Extracted records >>

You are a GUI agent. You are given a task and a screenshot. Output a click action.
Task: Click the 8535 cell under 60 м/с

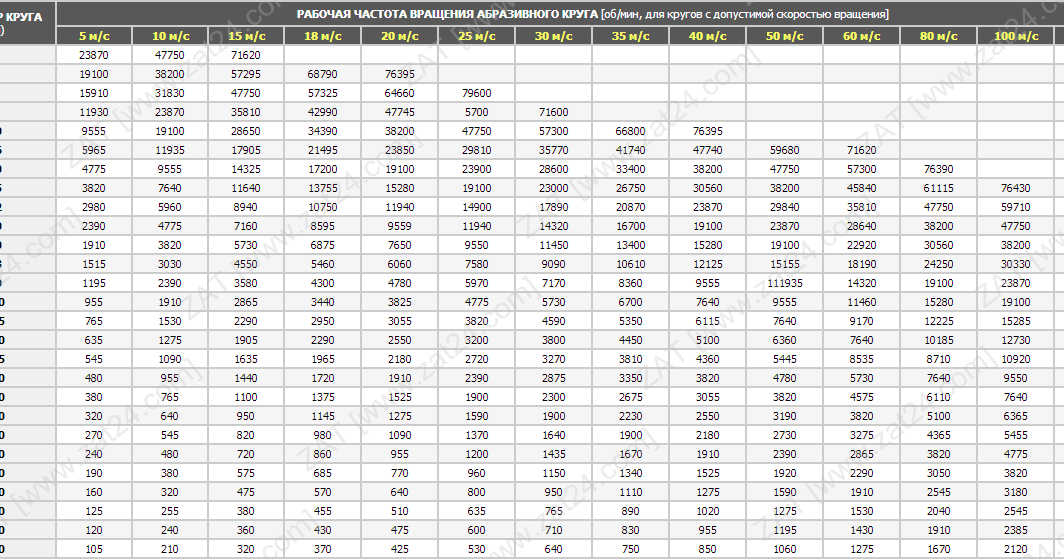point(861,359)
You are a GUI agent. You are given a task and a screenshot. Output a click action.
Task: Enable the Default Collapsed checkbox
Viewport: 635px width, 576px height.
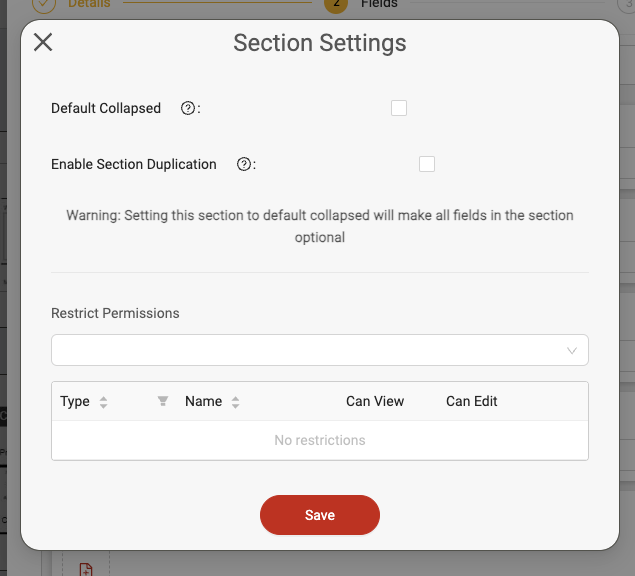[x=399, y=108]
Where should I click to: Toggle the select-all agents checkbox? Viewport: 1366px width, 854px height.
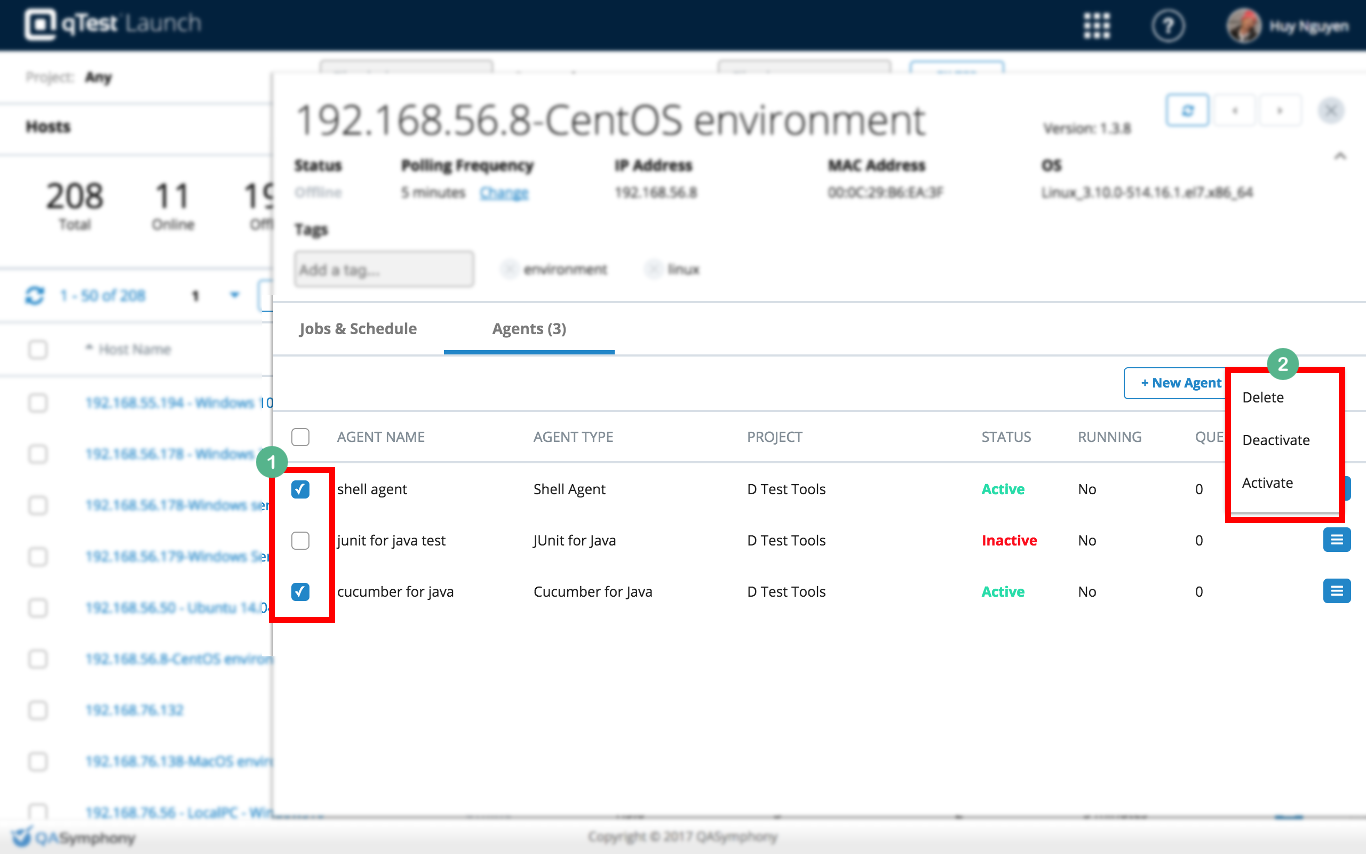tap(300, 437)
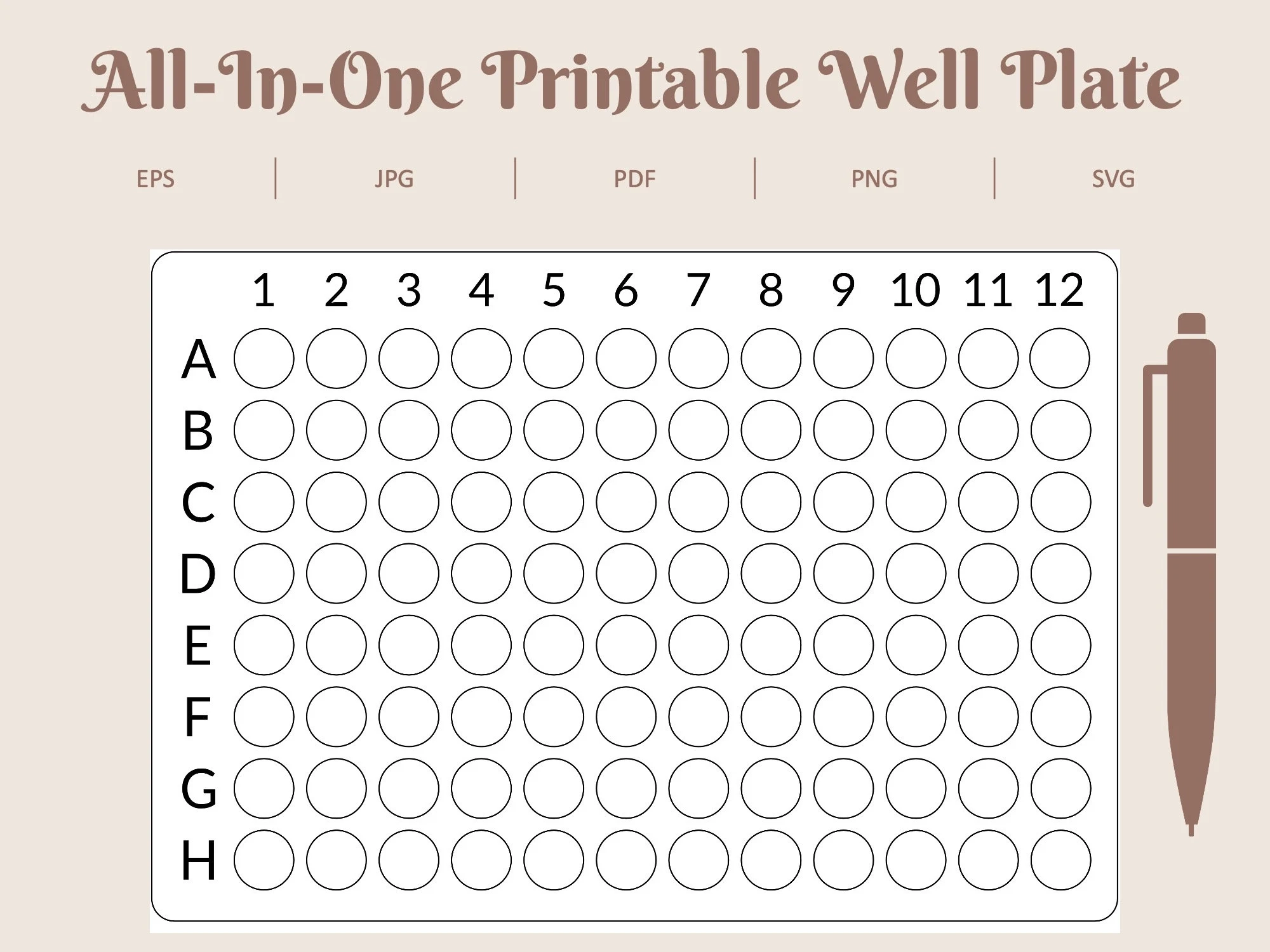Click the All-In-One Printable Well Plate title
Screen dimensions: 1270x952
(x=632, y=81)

Work required >> Print the listing verbatim; no pictures.

Written reply >>
You are a GUI agent. You are given a task and a screenshot. Output a click action.
Task: Click the 8535 cell under 60 м/с

point(861,359)
You are a GUI agent. You are given a task and a screenshot. Output a click action.
Task: Enable the Default Collapsed checkbox
Viewport: 635px width, 576px height.
[x=399, y=108]
Where should I click to: Toggle the select-all agents checkbox? Viewport: 1366px width, 854px height.
tap(300, 437)
Click the All-In-One Printable Well Plate title
Screen dimensions: 1270x952
(x=632, y=81)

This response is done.